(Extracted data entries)
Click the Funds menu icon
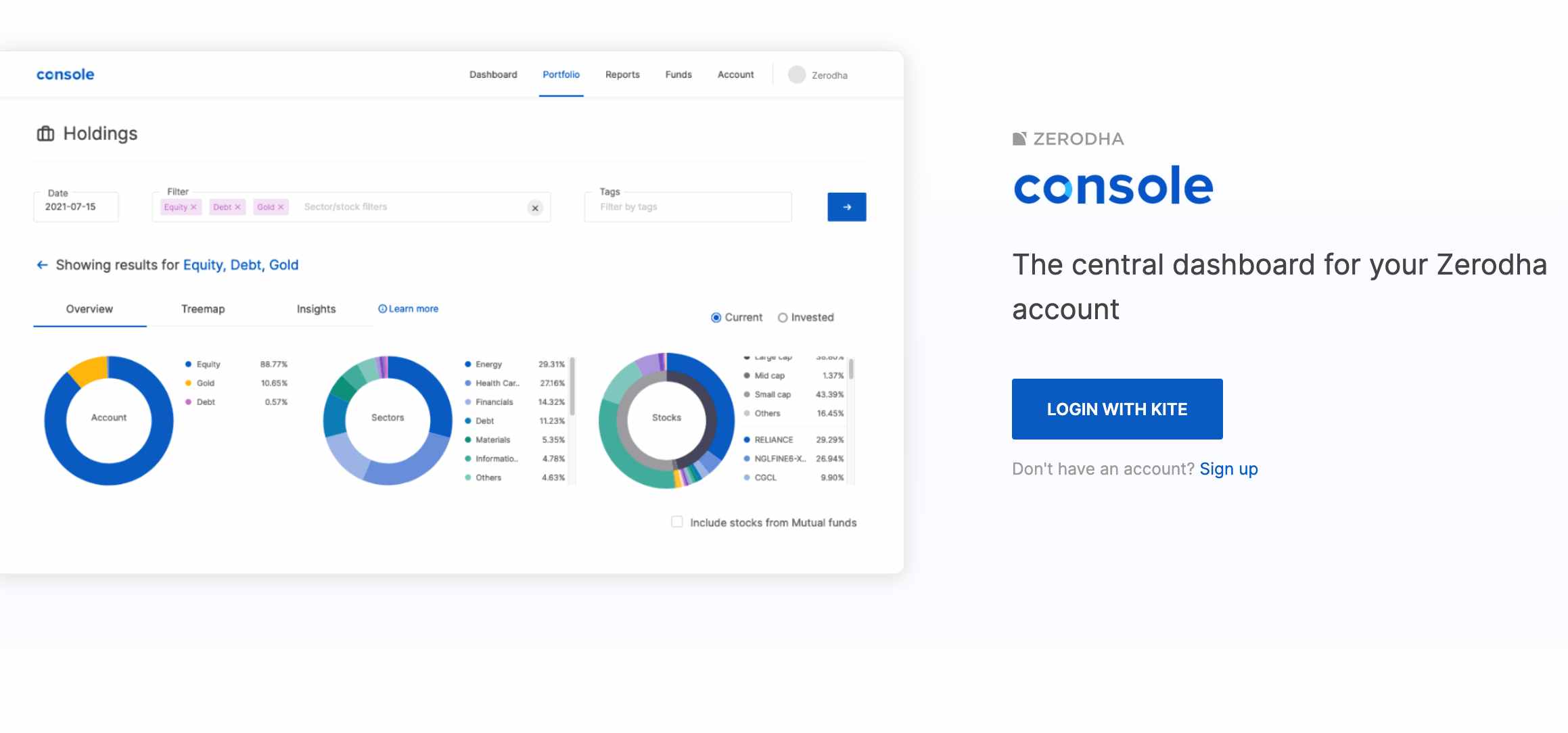1568x733 pixels. (678, 74)
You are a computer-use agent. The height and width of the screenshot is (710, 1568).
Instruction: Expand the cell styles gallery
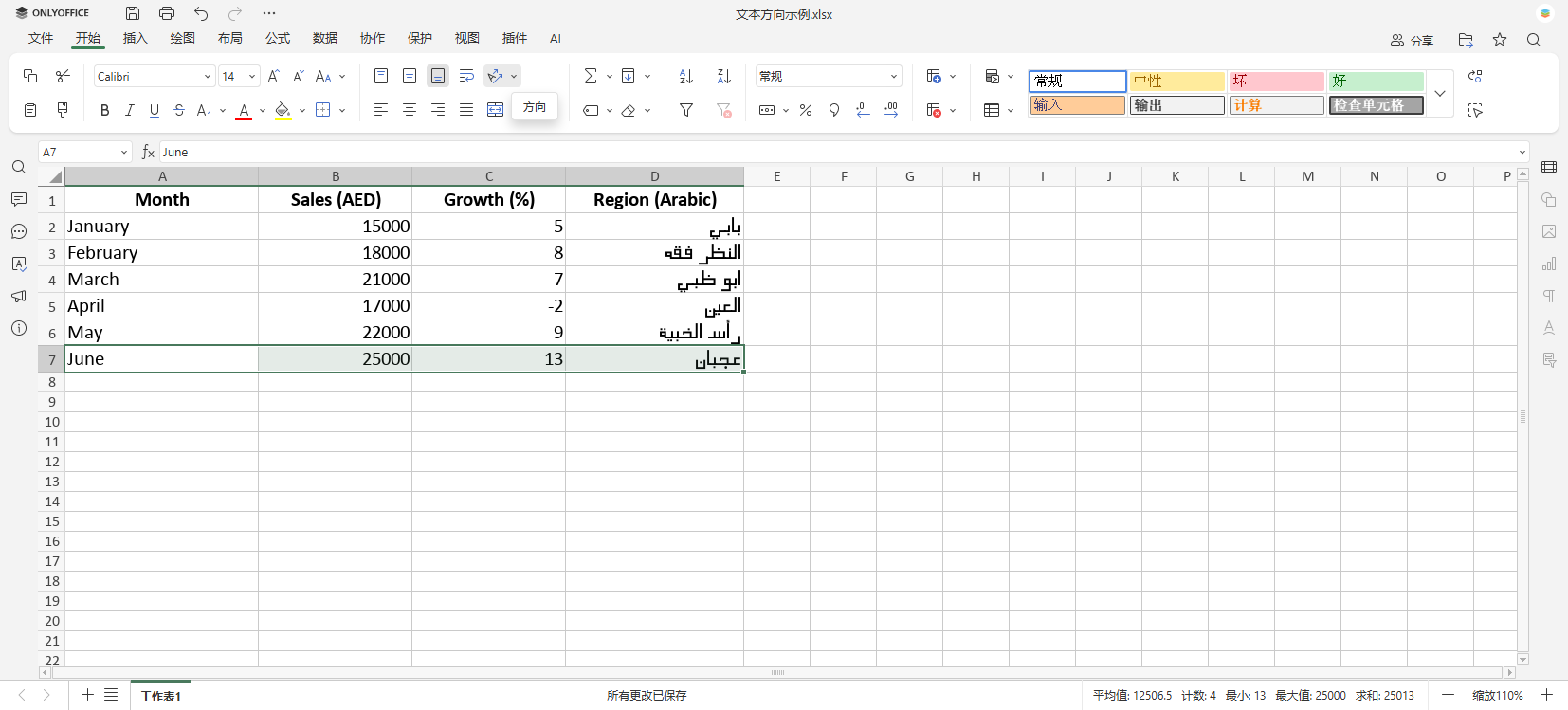pos(1440,93)
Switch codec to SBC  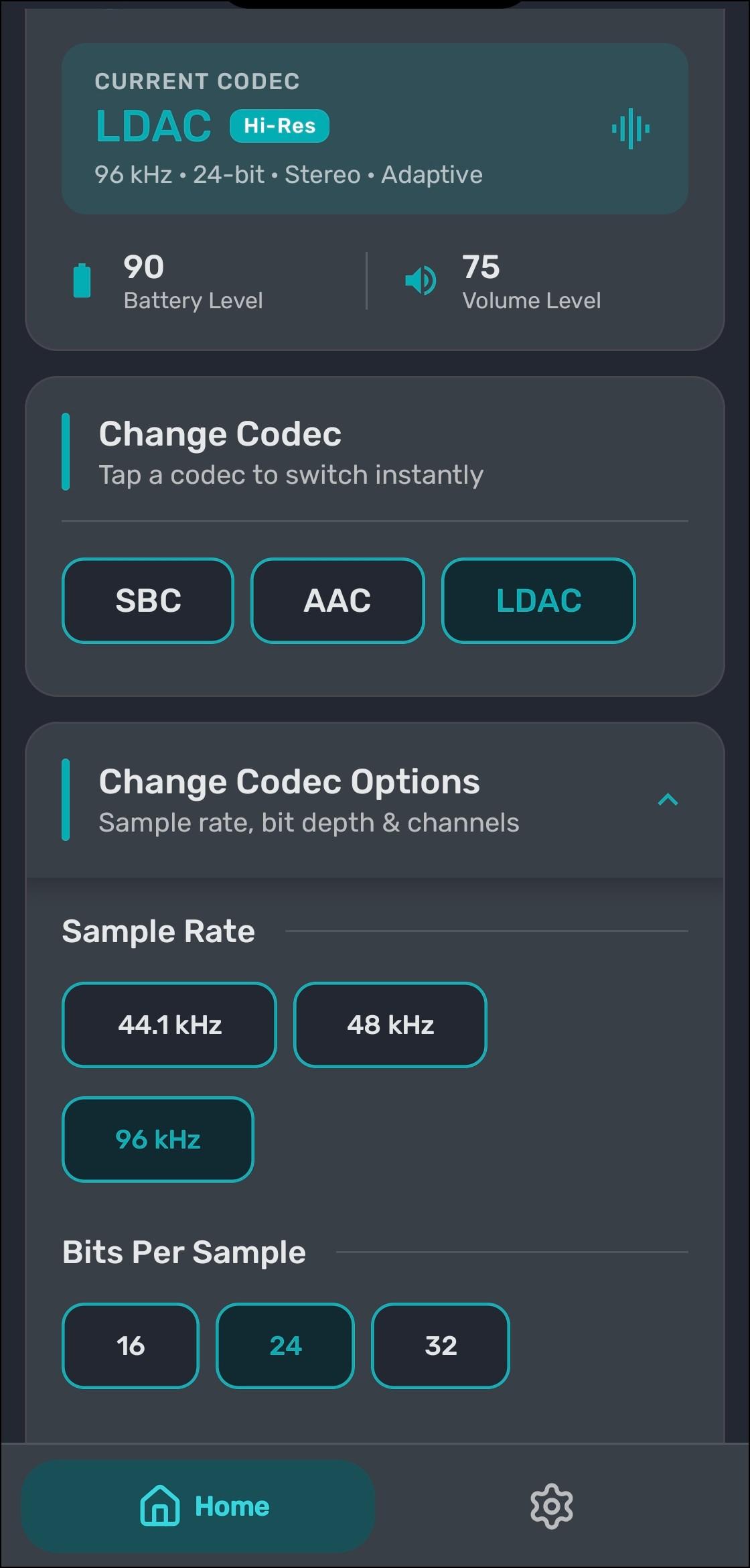[x=148, y=600]
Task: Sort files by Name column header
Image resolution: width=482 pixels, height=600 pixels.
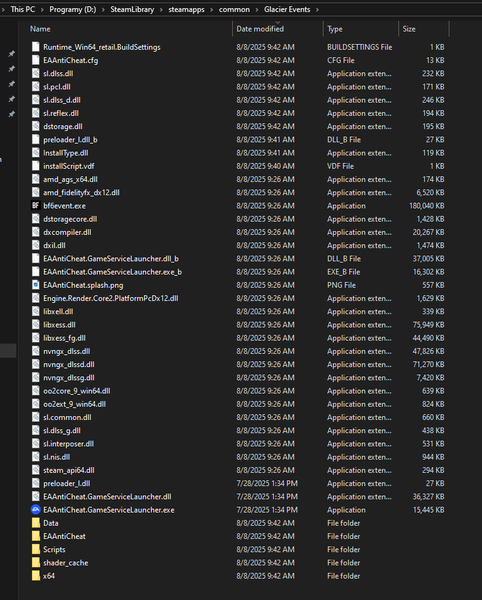Action: 130,29
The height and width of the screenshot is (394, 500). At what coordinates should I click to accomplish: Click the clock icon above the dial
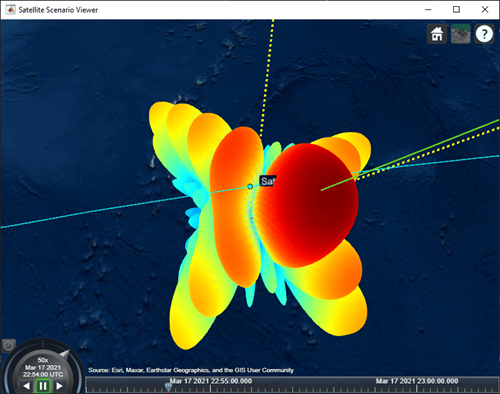9,346
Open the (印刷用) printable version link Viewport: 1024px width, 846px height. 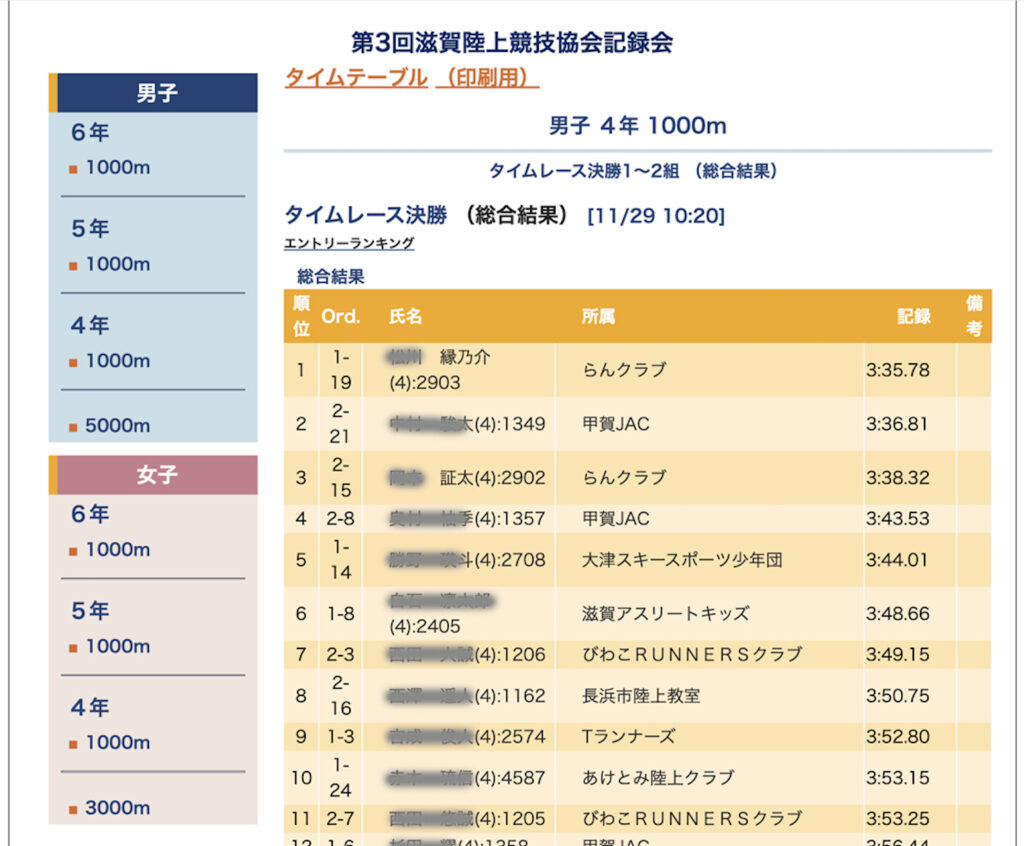pyautogui.click(x=487, y=78)
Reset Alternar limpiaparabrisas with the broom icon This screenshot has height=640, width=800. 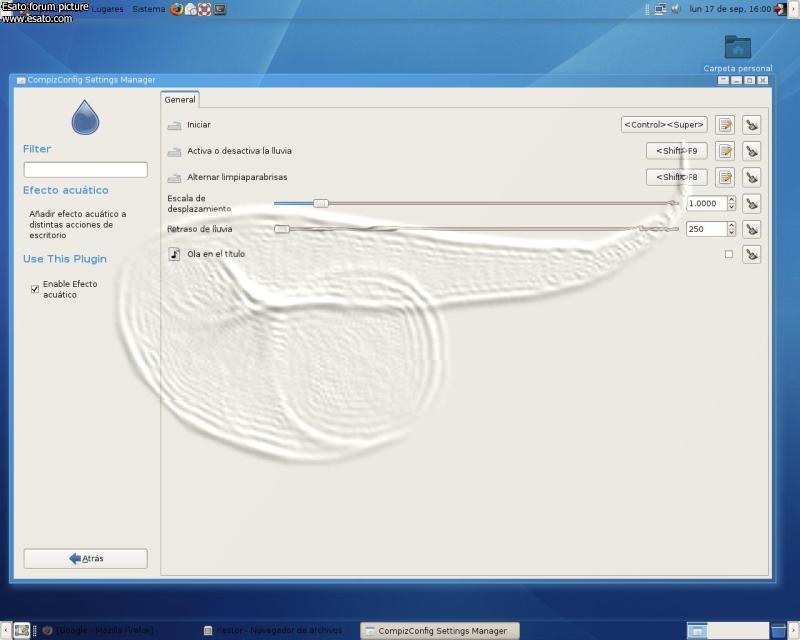752,177
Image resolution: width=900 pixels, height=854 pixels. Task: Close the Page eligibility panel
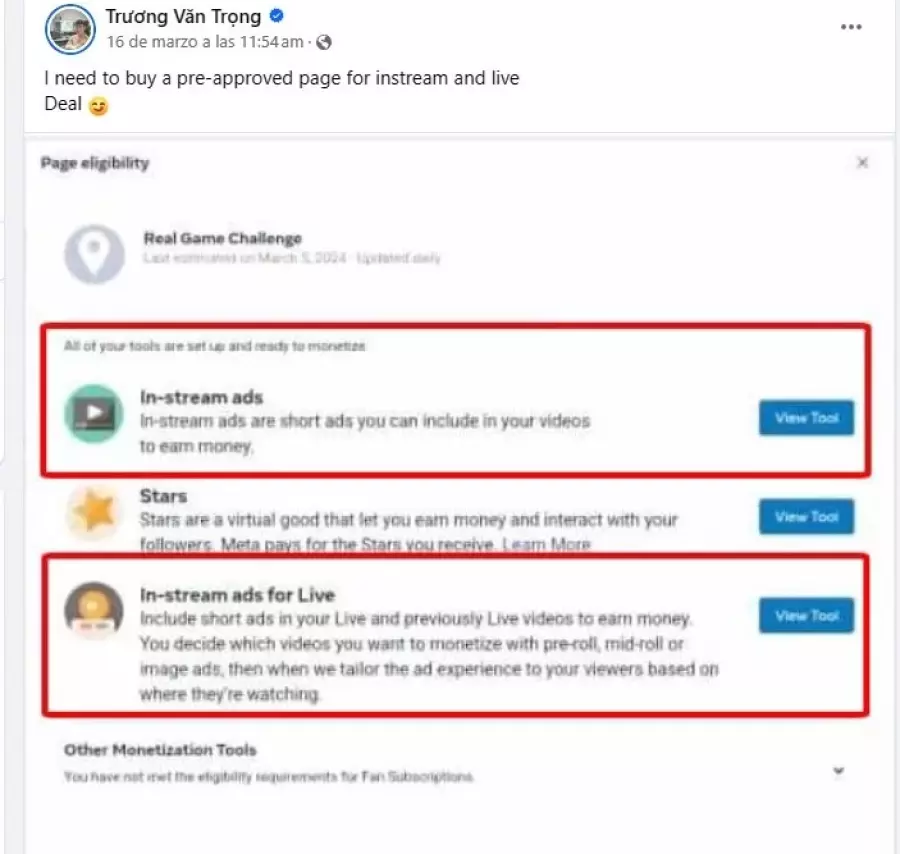[x=862, y=163]
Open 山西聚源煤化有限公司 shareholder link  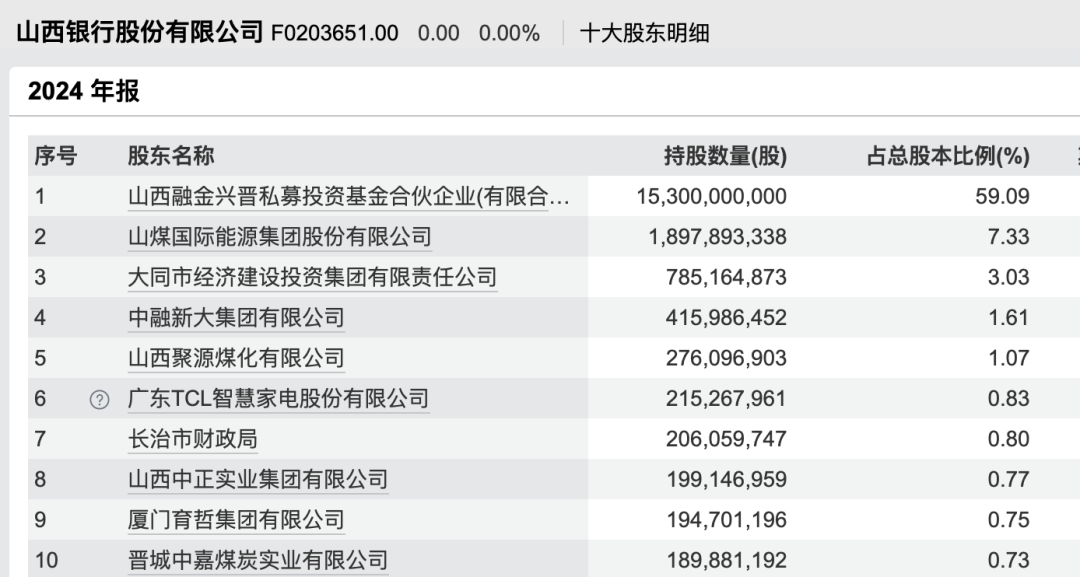[x=236, y=358]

* [Problem description]: Collect each line from the rows above that contains the string "Task".

* [Reply]:
Task: Sort files by Name column header
Image resolution: width=900 pixels, height=854 pixels. Task: Close the Page eligibility panel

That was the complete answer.